Llegadas a esta conclusión, no tienen más que decirse. Antes de la despedida, Eustaquia pone en aviso a María de que suele rondarla, sin dejarse ver, un tal Fernando Llorente, que ha podido presenciar su encuentro, y escuchado su conversación.
- ¿Por qué me previenes?-, se intriga María.
- Porque ese es capaz de ir a contarlo allí donde le pidan que lo cuente.
- ¿Sabe algo de mí y de mi oficio ese vecino tuyo?
- Yo creo que nada.
- ¿Y eso a quién le importa?- ironiza María, algo impropio de ella.
- También tienes razón – apostilla Eustaquia
- ¿Y de gitanos, sabe algo?
- Yo creo que menos aún. Y eso me importa a mí, porque a ver cómo, si le dan una oportunidad, cuenta a otros lo que yo he dicho.
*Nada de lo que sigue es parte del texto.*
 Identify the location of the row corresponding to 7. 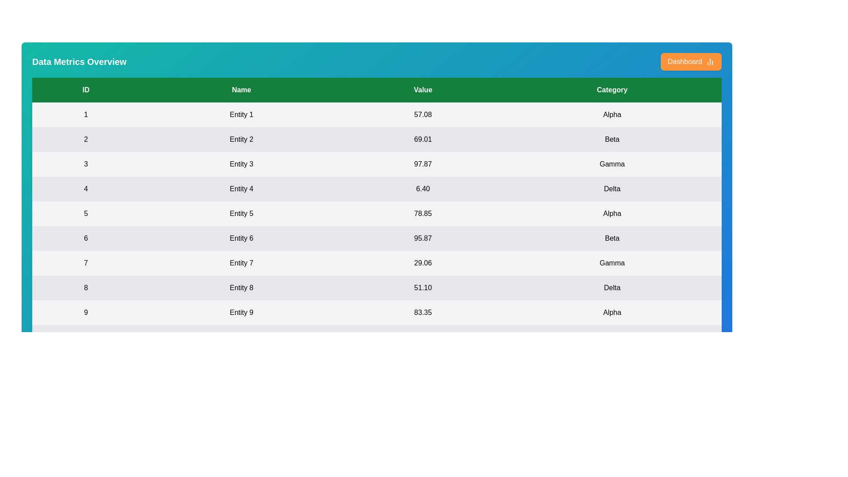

Ya sabes cómo son algunos en sociedad. Imagínate que, queriendo o sin querer, me enfrenta contigo. Esos son los peores, María- parece enfadada Eustaquia.
- No, si se dejan discutir y, llegado el caso, corregir- la tranquiliza María
Y, en efecto, aquí he venido, viandante alucinado, para contar a mi manera lo que he visto y oído, lo que he soñado o lo que me han soñado. Vengo como Federico García Lorca se acercó a María sin haberla tratado: “no como crítico ni conocedor de su obra, sino como amigo de una sombra”. Una sombra a la que en este momento veo pasar, ya casi fuera de la ciudad, bajo un rótulo de latón de color azul, en el que con letras blancas, deformadas y temblorosas por las abolladuras a pedradas, está escrito: Calle Pintora María Blanchard.